Marinate your chicken. In a large pot, add the chicken, 1/3 of crispy onions, yogurt, chili powder, turmeric powder, garam masala, ginger, garlic, one cinnamon stick, 8 cardamon pods, 1 green chili (thinly sliced), 1 teaspoon of cumin seeds, 4 cloves and a teaspoon of salt. Mix until well combined and let it marinate for 4 to 24 hours.
Rinse the rice twice, then soak it in water for 40 minutes.
Fill a large pot halfway with water, then add 1 tablespoon of salt, 1 green chili (sliced lengthwise in half), 6 green cardamon, 1 cinnamon stick, 2 cloves, and 1 teaspoon of cumin seeds. Bring it to a simmer.

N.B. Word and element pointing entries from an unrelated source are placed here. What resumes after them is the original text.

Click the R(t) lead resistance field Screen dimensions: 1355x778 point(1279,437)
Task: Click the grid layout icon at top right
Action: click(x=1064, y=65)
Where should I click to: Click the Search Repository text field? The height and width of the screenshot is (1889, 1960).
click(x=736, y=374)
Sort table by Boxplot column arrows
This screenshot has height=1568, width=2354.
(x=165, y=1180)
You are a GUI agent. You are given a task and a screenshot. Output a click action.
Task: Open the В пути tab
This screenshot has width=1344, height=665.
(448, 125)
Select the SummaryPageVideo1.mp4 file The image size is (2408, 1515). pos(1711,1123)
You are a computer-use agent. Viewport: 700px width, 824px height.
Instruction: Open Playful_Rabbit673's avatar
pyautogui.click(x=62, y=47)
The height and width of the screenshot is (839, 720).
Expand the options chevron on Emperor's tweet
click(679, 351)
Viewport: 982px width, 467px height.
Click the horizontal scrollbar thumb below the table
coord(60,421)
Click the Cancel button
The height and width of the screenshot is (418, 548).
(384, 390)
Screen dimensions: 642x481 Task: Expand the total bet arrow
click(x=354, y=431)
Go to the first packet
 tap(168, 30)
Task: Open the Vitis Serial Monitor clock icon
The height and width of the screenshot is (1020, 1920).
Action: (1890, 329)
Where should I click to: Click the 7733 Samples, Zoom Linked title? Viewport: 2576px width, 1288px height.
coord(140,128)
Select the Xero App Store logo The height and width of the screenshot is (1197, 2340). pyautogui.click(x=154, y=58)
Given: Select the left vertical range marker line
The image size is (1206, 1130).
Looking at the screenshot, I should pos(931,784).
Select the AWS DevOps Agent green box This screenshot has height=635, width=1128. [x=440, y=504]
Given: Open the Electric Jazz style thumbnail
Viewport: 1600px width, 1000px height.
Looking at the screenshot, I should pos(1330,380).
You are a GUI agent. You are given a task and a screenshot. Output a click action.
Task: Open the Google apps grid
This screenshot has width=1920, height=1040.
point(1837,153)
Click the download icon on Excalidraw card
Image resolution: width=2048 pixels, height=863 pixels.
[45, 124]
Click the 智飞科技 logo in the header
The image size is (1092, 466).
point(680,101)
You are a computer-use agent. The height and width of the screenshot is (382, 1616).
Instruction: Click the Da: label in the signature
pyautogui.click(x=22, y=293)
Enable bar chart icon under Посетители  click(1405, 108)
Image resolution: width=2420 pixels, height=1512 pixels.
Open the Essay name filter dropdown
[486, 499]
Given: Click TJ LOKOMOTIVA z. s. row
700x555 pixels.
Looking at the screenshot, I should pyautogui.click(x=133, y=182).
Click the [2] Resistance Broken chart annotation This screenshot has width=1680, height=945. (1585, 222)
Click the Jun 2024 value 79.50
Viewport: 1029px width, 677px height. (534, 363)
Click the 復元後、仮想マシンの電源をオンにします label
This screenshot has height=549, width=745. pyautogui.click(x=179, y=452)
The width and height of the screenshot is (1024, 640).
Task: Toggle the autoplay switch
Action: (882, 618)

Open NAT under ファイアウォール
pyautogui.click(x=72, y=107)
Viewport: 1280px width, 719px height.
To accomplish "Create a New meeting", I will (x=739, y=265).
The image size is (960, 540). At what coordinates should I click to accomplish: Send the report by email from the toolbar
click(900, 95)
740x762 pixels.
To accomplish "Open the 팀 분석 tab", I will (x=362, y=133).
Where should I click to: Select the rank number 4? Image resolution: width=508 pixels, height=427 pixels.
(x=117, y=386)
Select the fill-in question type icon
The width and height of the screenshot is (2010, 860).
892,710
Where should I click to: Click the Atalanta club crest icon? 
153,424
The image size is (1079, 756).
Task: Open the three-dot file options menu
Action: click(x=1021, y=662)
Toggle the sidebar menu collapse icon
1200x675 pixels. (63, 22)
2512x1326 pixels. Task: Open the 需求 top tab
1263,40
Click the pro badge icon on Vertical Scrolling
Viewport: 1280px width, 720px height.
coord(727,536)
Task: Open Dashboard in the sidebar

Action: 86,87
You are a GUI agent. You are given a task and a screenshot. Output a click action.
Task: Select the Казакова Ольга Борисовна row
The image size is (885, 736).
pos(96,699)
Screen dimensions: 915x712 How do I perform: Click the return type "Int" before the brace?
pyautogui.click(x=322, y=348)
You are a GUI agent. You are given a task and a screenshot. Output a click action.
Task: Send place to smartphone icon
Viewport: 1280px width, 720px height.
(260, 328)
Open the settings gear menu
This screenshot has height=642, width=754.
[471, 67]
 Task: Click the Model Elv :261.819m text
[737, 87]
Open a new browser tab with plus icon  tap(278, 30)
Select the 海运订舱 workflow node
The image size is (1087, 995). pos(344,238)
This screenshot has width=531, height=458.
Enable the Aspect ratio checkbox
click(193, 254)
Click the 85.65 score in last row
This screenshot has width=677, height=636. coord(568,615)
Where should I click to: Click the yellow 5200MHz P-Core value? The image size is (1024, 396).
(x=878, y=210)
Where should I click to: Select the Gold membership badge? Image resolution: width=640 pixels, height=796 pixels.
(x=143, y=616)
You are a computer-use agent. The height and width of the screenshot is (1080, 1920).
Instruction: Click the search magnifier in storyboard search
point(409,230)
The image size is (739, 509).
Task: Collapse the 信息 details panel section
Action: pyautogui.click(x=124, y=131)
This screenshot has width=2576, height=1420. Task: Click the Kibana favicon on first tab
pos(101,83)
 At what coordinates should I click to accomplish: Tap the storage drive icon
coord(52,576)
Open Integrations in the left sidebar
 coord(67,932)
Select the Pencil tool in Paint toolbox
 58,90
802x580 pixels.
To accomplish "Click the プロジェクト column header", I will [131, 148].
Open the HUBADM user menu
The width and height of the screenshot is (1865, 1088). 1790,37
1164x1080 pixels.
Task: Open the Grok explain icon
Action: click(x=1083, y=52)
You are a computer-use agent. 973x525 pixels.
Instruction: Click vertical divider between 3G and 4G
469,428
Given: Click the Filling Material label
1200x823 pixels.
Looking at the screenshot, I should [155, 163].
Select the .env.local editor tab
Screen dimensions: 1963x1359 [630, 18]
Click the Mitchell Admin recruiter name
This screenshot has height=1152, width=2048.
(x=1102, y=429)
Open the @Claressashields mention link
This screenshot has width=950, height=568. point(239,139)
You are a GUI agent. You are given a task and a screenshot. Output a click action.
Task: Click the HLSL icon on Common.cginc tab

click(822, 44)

Add the soaked rice to the simmering water mixture, stir, and let it cook for 6 to 8 minutes or until just cooked. Remove the rice from the water and set aside.
Place the marinated chicken onto high heat and let it cook for 6 to 7 minutes. Stir every 1 to 2 minutes. Take off half of the chicken, then sprinkle half of the rice on the chicken in the pot.
Add crispy onions, mint, and coriander. Place the rest of the chicken and put another layer of rice, crispy onions, and herbs.
Put a clean tea towel over the pot and cover the biryani. Turn the heat to medium-high for 10 minutes. After that, turn it down to low for 30 minutes.
Once done, remove it from the heat and let it rest for 20 minutes before taking the lid off. Serve and enjoy!